(Dataset entries)
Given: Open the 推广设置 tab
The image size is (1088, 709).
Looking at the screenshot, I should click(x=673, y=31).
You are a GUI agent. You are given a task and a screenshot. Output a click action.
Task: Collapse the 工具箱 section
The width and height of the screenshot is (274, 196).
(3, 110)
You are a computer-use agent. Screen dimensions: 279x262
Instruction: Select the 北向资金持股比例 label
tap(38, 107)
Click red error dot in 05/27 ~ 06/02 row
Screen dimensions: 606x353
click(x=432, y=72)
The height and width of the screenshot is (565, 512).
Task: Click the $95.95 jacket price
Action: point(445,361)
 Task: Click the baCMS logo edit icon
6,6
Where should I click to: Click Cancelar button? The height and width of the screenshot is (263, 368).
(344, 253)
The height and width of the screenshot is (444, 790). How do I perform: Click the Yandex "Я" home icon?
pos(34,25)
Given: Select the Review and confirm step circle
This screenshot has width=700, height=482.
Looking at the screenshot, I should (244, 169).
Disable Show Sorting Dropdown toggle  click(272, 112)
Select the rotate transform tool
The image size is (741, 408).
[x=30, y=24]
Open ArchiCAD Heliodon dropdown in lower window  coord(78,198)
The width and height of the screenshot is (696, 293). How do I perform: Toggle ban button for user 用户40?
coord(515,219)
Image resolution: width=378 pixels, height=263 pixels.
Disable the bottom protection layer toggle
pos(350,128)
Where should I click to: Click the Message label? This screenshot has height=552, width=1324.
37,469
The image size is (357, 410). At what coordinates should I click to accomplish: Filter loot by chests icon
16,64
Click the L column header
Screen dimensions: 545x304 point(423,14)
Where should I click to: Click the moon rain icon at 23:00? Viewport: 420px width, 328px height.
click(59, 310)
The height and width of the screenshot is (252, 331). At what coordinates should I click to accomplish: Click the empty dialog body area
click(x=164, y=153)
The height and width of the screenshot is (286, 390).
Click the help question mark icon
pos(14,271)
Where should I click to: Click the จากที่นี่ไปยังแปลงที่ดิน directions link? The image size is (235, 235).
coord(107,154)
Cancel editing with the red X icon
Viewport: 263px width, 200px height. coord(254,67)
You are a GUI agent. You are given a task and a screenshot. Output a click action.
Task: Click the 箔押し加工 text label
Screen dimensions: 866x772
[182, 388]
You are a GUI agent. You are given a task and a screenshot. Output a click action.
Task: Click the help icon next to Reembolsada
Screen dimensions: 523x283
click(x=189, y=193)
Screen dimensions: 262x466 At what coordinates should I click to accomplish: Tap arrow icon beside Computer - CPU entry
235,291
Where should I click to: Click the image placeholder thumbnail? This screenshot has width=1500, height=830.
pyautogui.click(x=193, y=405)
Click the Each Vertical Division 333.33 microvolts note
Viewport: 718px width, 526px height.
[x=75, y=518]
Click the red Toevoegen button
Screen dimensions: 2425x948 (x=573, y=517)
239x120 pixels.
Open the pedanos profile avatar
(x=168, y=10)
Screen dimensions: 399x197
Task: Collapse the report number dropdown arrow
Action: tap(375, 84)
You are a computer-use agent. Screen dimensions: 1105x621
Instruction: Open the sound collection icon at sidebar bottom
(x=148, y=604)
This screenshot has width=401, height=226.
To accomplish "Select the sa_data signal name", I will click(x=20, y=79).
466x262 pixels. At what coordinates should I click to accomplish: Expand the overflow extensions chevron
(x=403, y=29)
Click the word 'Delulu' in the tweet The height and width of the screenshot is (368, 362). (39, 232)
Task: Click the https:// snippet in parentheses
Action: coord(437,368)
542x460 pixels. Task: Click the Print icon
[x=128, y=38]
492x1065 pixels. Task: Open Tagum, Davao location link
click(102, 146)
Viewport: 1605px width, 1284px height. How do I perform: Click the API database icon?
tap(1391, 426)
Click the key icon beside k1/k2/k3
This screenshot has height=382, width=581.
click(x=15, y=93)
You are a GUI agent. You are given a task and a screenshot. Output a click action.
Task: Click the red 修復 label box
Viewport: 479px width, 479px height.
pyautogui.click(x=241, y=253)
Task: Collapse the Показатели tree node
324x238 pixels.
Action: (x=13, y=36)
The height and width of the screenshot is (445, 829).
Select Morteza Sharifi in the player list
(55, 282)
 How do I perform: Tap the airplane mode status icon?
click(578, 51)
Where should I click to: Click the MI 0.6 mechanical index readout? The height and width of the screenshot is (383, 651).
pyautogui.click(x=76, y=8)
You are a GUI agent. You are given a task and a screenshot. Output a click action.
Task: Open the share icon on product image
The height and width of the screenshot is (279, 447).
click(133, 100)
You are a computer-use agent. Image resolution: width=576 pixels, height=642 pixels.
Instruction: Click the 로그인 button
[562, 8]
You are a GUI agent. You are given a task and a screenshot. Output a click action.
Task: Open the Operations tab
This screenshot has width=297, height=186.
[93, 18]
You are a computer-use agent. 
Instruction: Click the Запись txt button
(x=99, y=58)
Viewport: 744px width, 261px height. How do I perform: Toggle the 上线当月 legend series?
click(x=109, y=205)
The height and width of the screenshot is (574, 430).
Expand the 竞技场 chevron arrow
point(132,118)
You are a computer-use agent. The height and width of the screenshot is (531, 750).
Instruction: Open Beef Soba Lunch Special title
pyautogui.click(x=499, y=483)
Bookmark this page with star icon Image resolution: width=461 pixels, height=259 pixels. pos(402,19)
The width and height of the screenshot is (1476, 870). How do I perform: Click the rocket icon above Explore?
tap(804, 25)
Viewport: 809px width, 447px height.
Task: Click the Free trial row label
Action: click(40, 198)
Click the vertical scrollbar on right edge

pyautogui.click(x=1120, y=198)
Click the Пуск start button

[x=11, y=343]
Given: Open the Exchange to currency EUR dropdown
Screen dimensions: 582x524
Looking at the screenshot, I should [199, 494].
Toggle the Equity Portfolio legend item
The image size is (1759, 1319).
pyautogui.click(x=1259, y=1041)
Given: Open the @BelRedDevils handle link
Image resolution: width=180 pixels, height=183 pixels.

→ **Problem to work on**
The answer consists of every line above in which the word "resolution" occurs.

→ **Result of this task**
Image resolution: width=378 pixels, height=263 pixels.
You are a computer-use agent. Image resolution: width=576 pixels, height=642 pixels.
Bookmark this page with star icon Image resolution: width=461 pixels, height=259 pixels. pos(402,19)
Image resolution: width=180 pixels, height=183 pixels.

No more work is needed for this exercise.